Eleven of the SS men who had served at Sobibor were brought to trial, accused of crimes against humanity. The proceedings took place in Hagen, West Germany, from September 6, 1965, to December 20, 1966.

 

 

Kurt Bolender

 

One of the accused, Kurt Bolender, the former commander of extermination Camp III, committed suicide.

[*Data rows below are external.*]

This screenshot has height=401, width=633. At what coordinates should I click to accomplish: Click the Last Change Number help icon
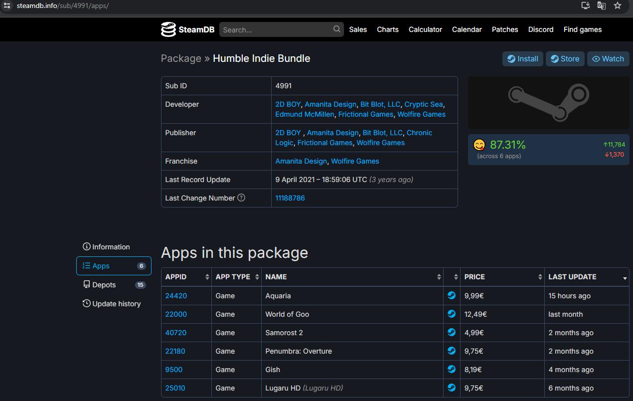point(241,198)
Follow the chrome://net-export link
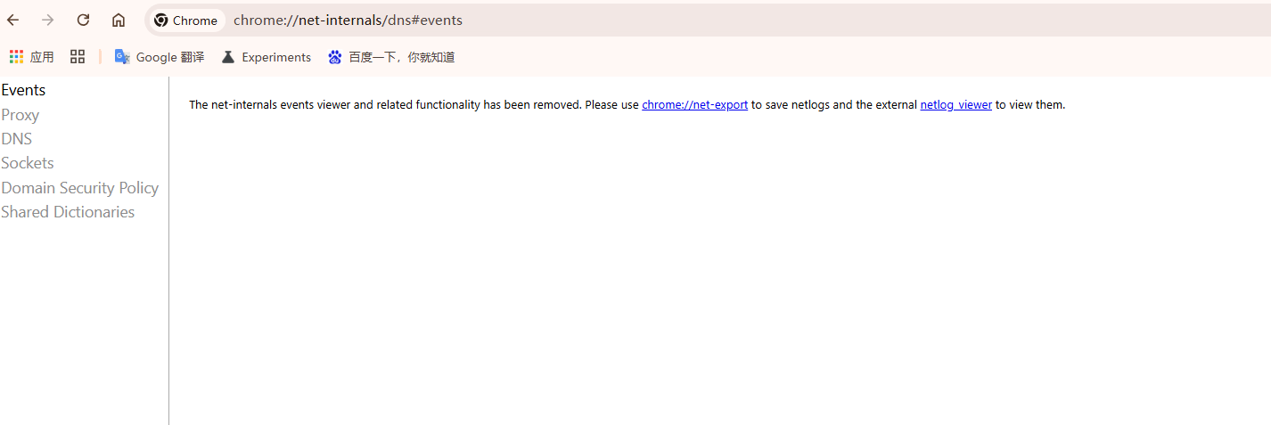The width and height of the screenshot is (1271, 425). 694,104
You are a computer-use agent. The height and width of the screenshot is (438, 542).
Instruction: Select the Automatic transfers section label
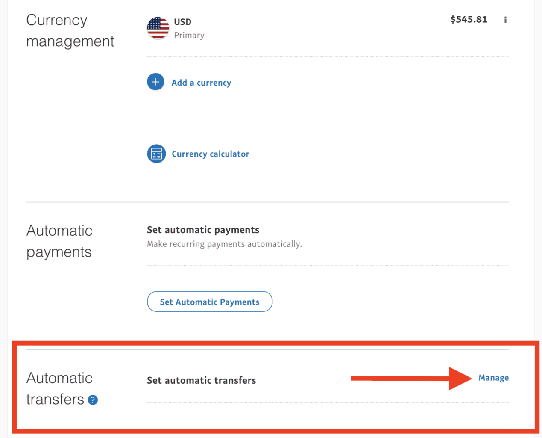click(59, 388)
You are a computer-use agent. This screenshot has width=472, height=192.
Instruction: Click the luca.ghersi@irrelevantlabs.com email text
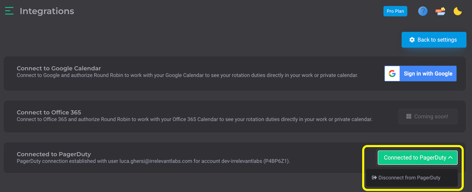(156, 161)
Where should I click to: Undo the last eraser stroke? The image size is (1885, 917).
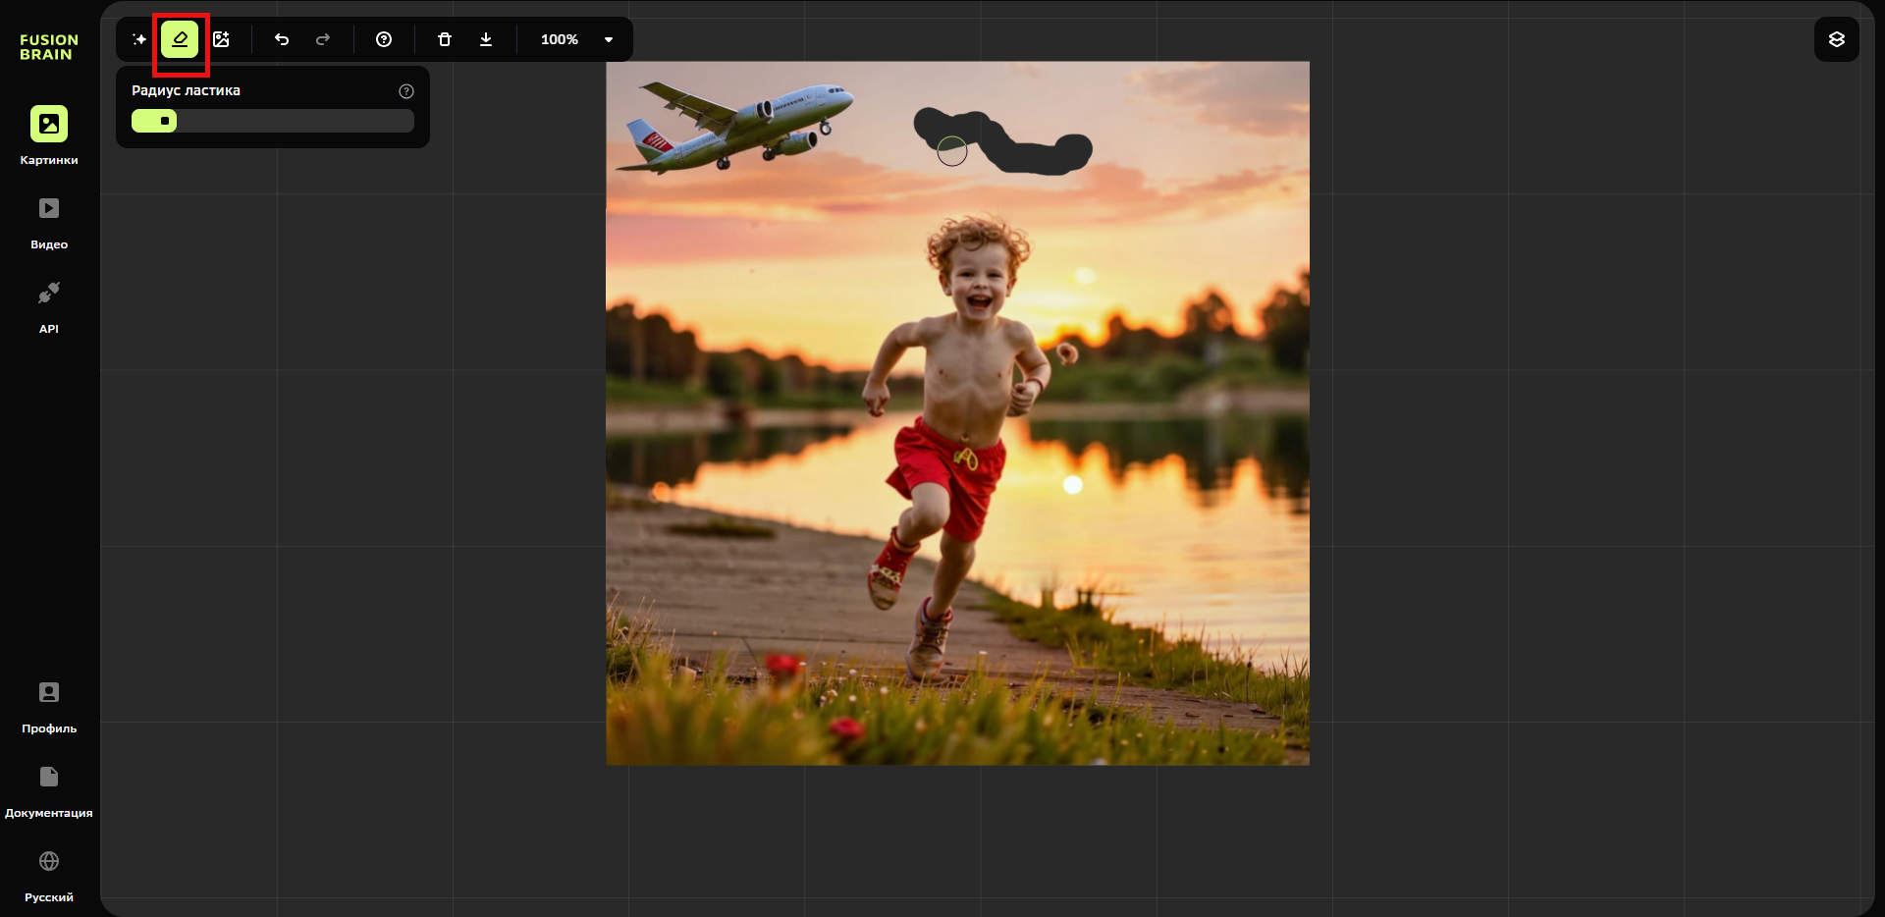point(282,39)
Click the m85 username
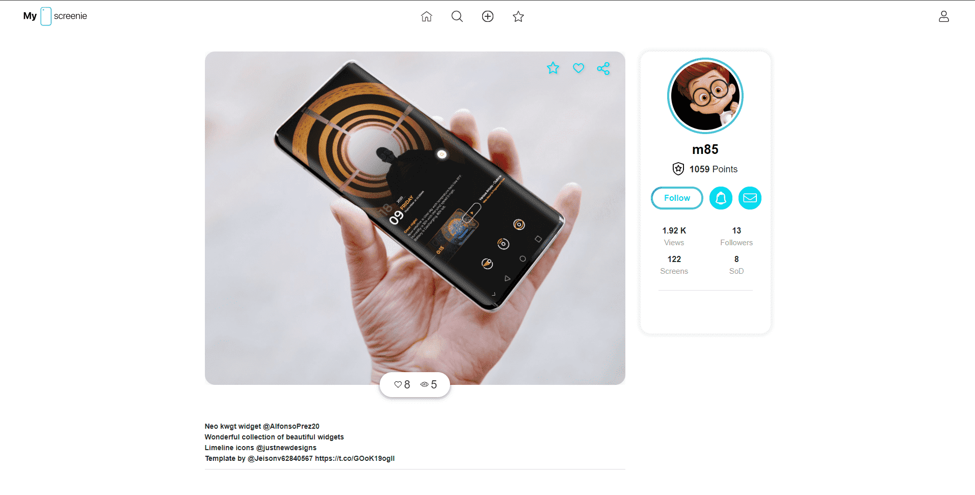The image size is (975, 495). 705,149
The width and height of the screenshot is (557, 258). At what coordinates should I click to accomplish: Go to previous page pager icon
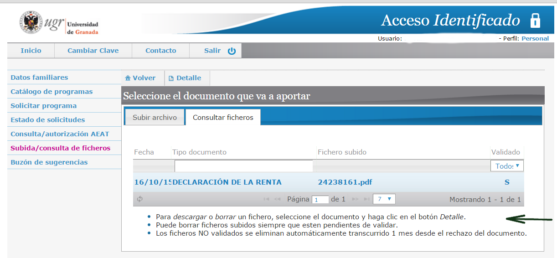click(277, 199)
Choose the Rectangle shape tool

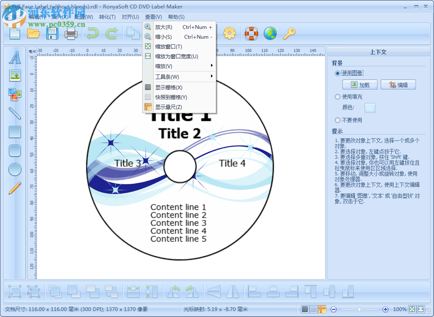coord(14,132)
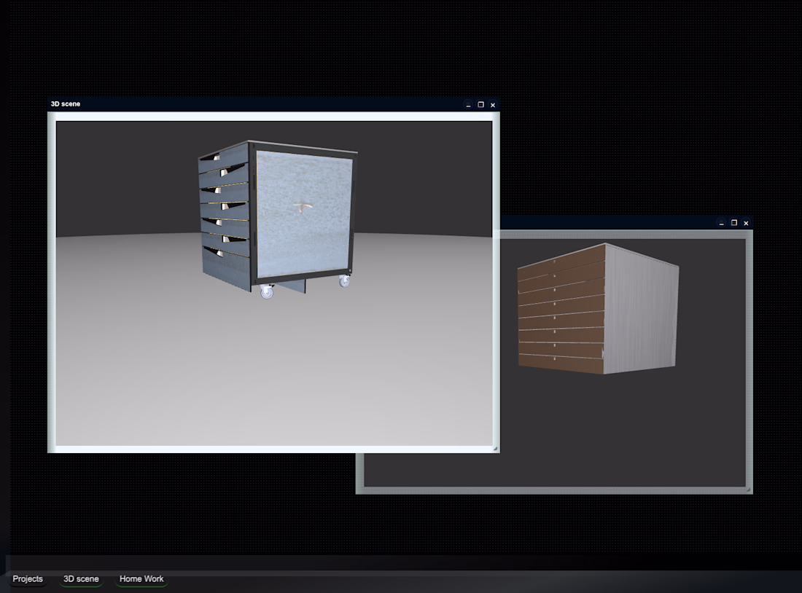Click the gray floor in the 3D scene

tap(274, 368)
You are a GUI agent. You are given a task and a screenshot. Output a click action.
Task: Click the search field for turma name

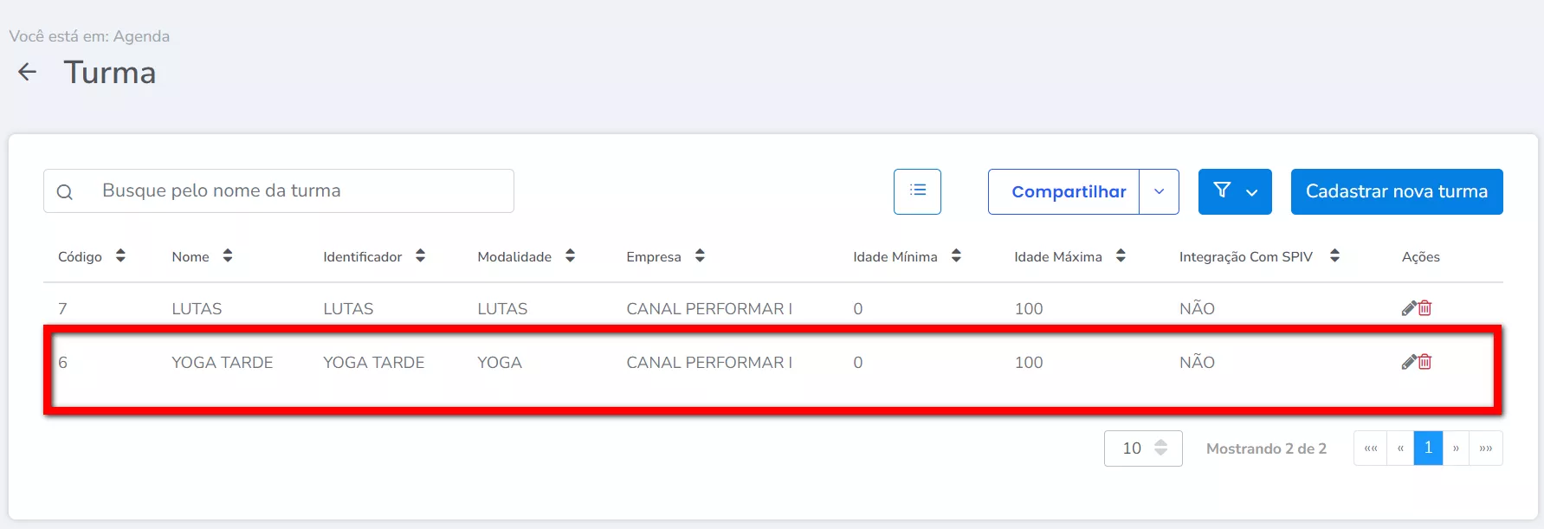click(294, 191)
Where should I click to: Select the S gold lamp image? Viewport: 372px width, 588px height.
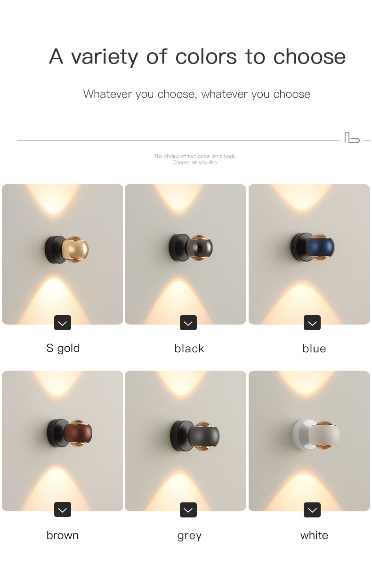click(x=63, y=254)

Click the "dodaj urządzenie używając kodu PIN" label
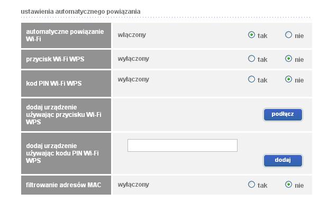62,153
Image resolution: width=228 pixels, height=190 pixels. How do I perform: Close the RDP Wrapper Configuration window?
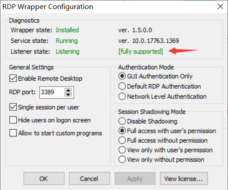point(220,6)
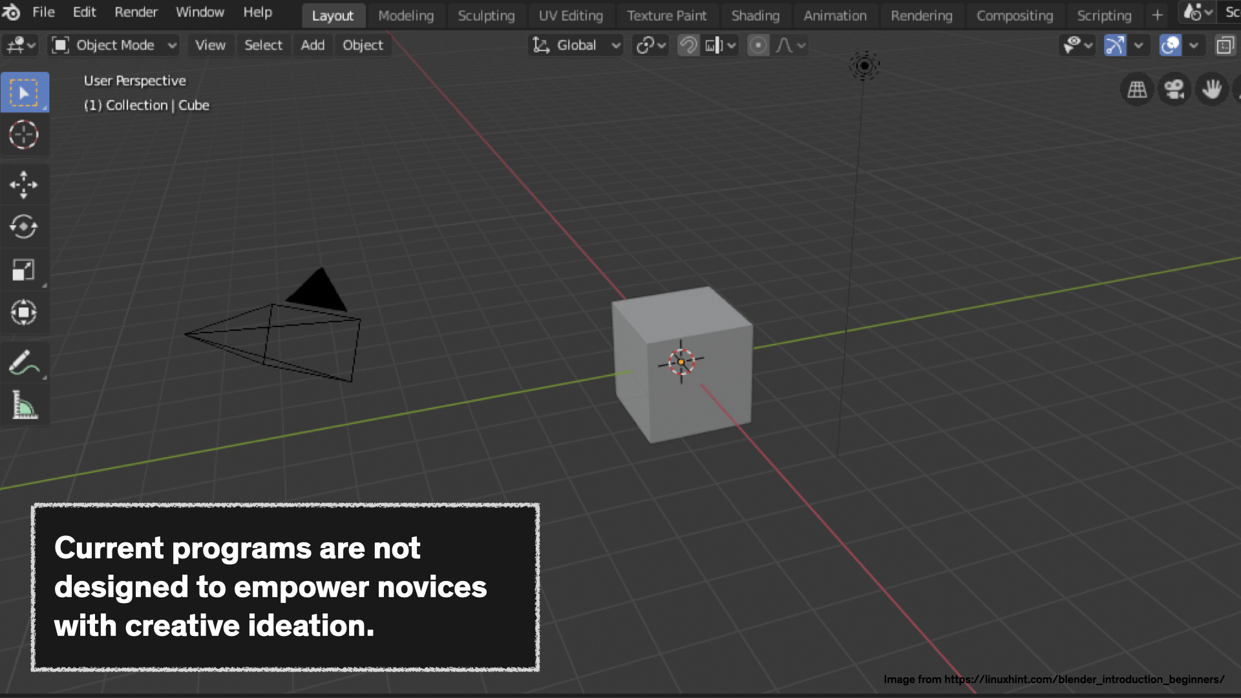Switch to Sculpting workspace tab
Screen dimensions: 1241x698
(486, 16)
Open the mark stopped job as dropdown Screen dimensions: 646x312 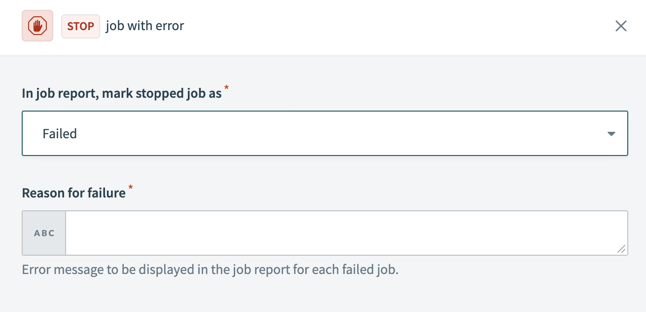[x=324, y=133]
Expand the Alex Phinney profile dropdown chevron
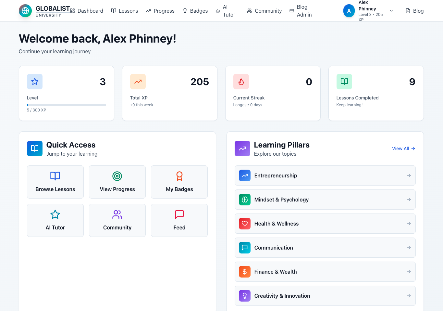 pyautogui.click(x=391, y=11)
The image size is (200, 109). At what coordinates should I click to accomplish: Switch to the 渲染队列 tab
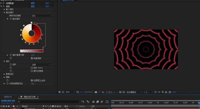pos(8,97)
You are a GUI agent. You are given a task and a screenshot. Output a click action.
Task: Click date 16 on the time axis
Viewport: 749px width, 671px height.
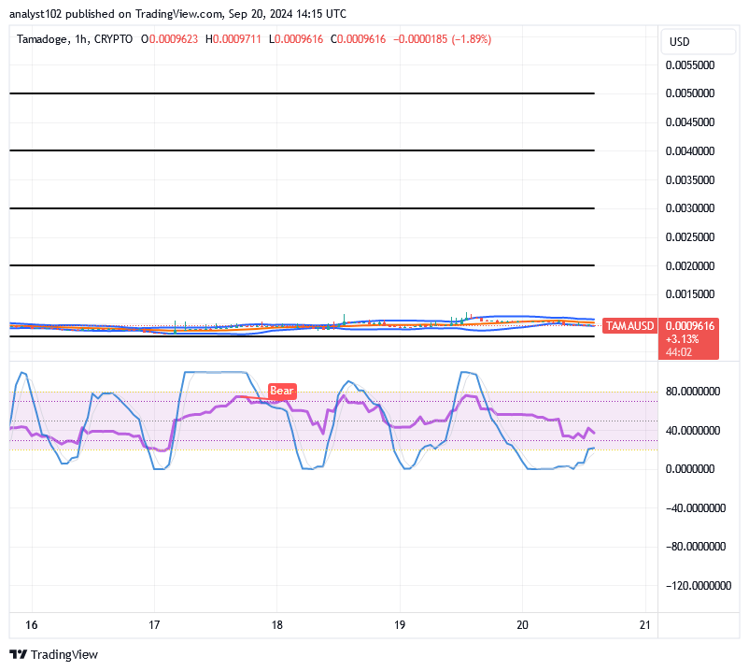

SS Oberscharfuehrer Karl Frenzel was sentenced to life imprisonment, five were given sentences ranging from three to eight years, and four were acquitted.

 

SS-Unterscharfuehrer Erich Fuchs had helped in the construction of the gas chambers at the deathcamps Belzec, Sobibor and Treblinka. He was convicted for having directed experimental gassings that killed at least 3,000 Soviet prisoners - he was sentenced to four years in prison. He died in 1984.

 

In a 1962-63 trial in Kiev in the Soviet Union ten of the Ukrainian guards received death sentences, one was sentenced to fifteen years in prison. In June 1965, three other Ukrainian guards were sentenced to death.

 

Most of the SS men who served in the Aktion Reinhard death camps of Sobibor, Belzec, and Treblinka were never brought to trial.

 

The Sobibor camp area was designated by the Polish government as a national shrine, and a memorial was erected on the site.